_Assignment_
Wherever a line in the records contains the word "each", return that line.

[[ Working data, beginning ]]

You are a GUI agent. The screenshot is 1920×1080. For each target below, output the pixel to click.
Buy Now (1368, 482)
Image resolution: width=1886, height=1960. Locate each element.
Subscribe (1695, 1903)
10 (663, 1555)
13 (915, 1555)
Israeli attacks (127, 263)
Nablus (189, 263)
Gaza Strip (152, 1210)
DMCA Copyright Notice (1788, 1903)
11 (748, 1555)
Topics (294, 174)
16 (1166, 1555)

[[ Working data, end ]]

_Response below_
You are a GUI agent. The screenshot is 1920×1080. For each target below, output the pixel to click.
Image resolution: width=1886, height=1960. Locate each element.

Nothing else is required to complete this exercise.